インターネットが虚像だと考えている人は全くの時代遅れである。
未だにインターネットには大きな可能性がある。
もっとハッキリ言うならばインターネットが現代のマスメディアを大きく変貌させることは間違い無い。
きっと2010年になっても、2030年になっても既存のTVも新聞も雑誌も無くなることは無いだろう。
TVが台頭したからと言ってラジオが無くなることないし、Eメールが主要な通信手段となろうが肉筆の手紙が無くなることは無い。
しかし確実にネットがメディアの主流になる。
HDDの録画機能は廉価で高性能なものが普及するようになり、1週間分の全てのTV番組を録画して時間のあるときに興味のあるものだけを視聴する時代が来る。
現在15.2%の普及率は2009年には44.3%にまで延びると予想されている。
このことでTV広告の約2.6%が無意味になり、広告の損失総額や約540億円になると試算されている。
この世界が具体像で想像できるだろうか?

“EPIC2014”というショートムービーをご存知だろうか?
(※フラッシュムービーはこちら→字幕版)
2004年の夏に公開されたこのフラッシュで示される2014年のメディアの像をジョークと感じるのか、「ありうるな」と感じるのかは人それぞれだ。

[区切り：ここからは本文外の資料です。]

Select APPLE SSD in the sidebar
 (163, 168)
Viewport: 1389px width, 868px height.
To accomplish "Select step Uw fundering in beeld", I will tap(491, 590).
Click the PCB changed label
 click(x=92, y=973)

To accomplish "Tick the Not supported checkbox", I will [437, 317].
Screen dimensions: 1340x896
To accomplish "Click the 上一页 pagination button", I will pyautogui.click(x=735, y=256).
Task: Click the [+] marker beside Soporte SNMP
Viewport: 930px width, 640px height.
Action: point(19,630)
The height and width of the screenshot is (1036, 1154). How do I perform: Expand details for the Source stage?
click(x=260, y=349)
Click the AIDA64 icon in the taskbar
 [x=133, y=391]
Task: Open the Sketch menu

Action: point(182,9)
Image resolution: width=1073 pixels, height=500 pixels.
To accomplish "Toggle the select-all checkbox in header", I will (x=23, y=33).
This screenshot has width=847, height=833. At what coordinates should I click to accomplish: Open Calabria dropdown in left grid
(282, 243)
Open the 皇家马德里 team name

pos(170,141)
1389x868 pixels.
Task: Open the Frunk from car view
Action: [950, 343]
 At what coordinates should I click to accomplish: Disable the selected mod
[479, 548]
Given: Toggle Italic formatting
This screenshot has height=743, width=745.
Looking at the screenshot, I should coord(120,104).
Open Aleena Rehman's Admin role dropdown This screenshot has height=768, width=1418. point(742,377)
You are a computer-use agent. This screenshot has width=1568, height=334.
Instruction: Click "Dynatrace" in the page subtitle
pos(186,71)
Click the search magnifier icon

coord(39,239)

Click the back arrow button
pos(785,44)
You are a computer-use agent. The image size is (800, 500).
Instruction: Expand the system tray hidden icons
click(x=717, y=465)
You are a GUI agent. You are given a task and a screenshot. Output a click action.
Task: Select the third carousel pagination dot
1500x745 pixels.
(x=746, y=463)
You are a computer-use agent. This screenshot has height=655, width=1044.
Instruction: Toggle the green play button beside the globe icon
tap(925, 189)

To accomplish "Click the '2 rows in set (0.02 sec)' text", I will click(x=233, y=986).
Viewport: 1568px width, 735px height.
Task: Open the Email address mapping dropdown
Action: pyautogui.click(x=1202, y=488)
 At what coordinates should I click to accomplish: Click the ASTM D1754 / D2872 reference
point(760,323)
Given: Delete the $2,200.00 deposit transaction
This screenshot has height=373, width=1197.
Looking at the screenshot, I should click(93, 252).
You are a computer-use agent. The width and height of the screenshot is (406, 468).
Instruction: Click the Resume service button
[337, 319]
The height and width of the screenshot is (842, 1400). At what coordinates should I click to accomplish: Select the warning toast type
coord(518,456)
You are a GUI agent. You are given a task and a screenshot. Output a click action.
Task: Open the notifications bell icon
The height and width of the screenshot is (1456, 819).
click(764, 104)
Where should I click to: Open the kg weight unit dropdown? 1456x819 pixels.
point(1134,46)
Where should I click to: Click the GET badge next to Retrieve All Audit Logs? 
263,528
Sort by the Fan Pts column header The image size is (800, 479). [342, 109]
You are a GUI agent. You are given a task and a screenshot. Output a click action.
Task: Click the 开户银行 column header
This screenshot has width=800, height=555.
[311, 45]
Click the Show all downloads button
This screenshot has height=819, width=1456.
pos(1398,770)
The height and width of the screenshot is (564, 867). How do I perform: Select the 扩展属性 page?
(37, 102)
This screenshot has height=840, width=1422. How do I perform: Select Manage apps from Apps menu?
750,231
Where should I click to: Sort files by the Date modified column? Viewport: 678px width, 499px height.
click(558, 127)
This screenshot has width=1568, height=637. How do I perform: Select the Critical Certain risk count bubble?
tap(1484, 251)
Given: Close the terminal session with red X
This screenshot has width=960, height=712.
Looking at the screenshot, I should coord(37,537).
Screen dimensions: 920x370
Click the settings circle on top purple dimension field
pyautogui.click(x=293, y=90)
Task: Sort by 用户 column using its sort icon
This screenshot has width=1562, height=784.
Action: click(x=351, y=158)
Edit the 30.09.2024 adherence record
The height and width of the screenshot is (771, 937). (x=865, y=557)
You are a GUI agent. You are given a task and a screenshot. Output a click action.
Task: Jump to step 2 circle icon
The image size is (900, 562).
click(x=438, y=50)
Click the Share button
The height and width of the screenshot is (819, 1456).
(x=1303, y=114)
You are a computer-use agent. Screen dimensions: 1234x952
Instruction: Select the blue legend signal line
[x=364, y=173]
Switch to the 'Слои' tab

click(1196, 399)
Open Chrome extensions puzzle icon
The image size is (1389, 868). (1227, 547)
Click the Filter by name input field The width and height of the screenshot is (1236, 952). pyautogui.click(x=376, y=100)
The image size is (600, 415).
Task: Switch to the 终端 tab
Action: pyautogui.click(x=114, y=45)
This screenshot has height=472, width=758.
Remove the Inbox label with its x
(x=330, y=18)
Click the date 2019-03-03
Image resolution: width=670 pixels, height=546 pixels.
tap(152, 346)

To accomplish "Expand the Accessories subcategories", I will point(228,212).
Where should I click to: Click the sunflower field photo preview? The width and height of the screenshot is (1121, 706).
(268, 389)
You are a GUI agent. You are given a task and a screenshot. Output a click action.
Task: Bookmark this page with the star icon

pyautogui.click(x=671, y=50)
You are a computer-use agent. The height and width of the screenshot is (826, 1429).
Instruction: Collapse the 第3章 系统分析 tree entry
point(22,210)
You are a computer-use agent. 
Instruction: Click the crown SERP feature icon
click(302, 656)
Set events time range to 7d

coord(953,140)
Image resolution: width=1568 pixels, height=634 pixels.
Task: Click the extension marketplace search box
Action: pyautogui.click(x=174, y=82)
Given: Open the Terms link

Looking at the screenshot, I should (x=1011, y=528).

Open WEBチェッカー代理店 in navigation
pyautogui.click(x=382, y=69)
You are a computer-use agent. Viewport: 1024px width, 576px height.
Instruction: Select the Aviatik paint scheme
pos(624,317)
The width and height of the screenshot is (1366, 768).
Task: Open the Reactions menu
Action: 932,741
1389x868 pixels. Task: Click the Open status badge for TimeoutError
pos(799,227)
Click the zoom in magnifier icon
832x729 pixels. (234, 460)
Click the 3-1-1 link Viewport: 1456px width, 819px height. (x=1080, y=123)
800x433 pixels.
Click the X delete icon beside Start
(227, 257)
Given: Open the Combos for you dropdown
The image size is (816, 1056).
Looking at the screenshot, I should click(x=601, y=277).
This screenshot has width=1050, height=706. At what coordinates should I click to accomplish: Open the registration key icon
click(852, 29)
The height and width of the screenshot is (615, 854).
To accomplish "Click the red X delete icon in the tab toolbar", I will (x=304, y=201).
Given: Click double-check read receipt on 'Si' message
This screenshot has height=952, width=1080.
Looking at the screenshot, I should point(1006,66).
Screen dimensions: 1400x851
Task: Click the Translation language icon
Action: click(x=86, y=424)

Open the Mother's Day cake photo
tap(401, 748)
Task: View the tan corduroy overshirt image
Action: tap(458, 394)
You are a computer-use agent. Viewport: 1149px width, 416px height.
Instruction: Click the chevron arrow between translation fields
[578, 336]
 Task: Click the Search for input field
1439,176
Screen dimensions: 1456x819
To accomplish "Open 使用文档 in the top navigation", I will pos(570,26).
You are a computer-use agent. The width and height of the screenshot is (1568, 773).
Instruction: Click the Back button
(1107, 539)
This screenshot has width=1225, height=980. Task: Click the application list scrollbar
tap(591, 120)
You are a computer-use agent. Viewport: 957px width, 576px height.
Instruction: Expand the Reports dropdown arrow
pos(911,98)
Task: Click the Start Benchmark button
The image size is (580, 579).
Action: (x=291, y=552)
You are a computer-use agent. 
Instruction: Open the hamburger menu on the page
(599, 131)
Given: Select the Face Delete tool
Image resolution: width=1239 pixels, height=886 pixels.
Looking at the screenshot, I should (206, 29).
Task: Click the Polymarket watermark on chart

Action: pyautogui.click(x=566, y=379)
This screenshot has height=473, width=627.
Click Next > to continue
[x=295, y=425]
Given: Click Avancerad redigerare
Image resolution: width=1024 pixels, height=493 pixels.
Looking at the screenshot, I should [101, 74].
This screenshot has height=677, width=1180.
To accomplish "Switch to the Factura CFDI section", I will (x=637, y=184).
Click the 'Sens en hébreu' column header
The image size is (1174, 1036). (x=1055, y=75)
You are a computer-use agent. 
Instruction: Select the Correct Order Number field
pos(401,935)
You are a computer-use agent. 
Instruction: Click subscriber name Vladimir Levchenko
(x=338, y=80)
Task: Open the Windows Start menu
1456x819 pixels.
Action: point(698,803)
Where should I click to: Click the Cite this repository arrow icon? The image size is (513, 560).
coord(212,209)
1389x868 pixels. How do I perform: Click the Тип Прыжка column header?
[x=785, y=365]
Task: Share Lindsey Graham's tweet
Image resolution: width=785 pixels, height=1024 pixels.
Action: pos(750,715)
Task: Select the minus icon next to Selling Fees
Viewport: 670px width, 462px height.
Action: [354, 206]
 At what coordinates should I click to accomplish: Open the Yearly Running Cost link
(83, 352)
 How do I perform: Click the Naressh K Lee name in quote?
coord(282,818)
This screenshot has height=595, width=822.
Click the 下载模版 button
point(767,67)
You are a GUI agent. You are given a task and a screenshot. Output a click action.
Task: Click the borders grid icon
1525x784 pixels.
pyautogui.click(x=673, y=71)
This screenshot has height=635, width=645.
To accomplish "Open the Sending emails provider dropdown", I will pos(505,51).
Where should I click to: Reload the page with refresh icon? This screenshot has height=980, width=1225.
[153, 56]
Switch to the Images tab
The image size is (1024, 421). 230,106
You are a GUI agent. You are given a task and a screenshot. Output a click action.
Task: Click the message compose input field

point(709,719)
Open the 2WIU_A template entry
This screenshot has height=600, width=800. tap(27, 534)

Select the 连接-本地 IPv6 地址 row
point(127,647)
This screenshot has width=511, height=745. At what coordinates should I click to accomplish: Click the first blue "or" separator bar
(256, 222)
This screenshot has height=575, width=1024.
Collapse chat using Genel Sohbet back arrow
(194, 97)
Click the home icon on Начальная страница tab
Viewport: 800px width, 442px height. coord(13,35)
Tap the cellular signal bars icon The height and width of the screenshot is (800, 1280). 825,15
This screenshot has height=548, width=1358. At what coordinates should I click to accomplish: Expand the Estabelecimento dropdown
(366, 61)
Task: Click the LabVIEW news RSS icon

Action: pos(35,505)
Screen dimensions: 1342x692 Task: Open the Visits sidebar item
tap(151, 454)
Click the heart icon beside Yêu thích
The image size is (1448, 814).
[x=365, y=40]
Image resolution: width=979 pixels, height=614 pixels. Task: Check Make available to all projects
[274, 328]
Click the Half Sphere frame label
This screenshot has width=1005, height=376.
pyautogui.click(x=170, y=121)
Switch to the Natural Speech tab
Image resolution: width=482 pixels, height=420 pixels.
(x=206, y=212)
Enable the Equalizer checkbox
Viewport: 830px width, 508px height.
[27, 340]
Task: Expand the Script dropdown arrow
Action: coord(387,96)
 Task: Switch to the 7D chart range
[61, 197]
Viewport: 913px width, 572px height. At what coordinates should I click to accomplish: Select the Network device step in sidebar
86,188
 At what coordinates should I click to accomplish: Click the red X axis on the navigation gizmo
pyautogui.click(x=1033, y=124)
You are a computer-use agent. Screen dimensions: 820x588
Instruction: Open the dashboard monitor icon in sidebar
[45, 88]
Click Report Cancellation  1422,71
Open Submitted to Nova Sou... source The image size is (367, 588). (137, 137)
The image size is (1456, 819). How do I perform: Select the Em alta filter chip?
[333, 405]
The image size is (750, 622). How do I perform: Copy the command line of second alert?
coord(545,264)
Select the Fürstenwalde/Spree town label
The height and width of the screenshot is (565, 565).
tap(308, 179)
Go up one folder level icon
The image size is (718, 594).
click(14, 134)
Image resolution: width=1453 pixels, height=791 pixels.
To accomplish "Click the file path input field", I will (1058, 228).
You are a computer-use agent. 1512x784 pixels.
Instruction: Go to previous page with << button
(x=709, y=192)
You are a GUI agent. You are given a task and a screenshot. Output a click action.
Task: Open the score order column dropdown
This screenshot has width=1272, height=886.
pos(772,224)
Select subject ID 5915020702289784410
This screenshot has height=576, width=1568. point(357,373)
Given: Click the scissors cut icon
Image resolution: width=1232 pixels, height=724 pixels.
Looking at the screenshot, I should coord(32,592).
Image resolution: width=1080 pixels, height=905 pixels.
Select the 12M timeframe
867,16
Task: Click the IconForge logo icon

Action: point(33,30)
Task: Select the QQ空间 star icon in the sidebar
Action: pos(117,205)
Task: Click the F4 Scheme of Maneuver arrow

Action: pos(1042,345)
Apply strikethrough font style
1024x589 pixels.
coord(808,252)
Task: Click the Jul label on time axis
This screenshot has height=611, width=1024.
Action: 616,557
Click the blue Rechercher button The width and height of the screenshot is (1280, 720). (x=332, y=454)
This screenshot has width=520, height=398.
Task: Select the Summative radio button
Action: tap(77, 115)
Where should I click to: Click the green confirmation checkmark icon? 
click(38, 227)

奇しくも私はGoogleもAmazonもどちらも愛用している。
その二つが合体して“Googlezon”という巨大マスメディアが世界を席巻するとある。
Googleなのか、Amazonなのかは分からないが、検索エンジン(ポータル)と、Eコマースの大合併によって、次世代のマスメディアの主流になると予想している。
この世界が具体像で想像できるだろうか?
HDD録画の普及によってTV広告は飛ばされるようになる。
TV広告は完全に無くなることはありえないが、これまでのような広告効果はなくなり企業はTV広告に巨額の投資をすることに意味を感じなくなるだろう。
しかし大企業は、一般の国民、市民にマス広告を打ちたいと考えている。
TV広告の効果が減少するとなると、次世代のマス広告は何だろう?
バナーか、クリックバリューか?フラッシュを用いた面白広告か?
現代の日本のマスメディアは旧態依然とした寡占の世界であった。
日本独自の記者クラブと、再販制度、そしてTVと新聞がべったりくっ付いた「新規参入」が絶対にできないガチガチの世界であった。
このガチガチの世界にネットのマスコミが新規参入すると予想し、期待したい。
今回のタームで受講した「国際メディア論」はとても興味深い講義であった。
講義の中でスピーチをしていただいた湯川鶴章氏に講義が終わってからも捕まえてこの質問をぶつけてみた。
その回答はナイショである。
興味がある方はご自身でお勉強してください。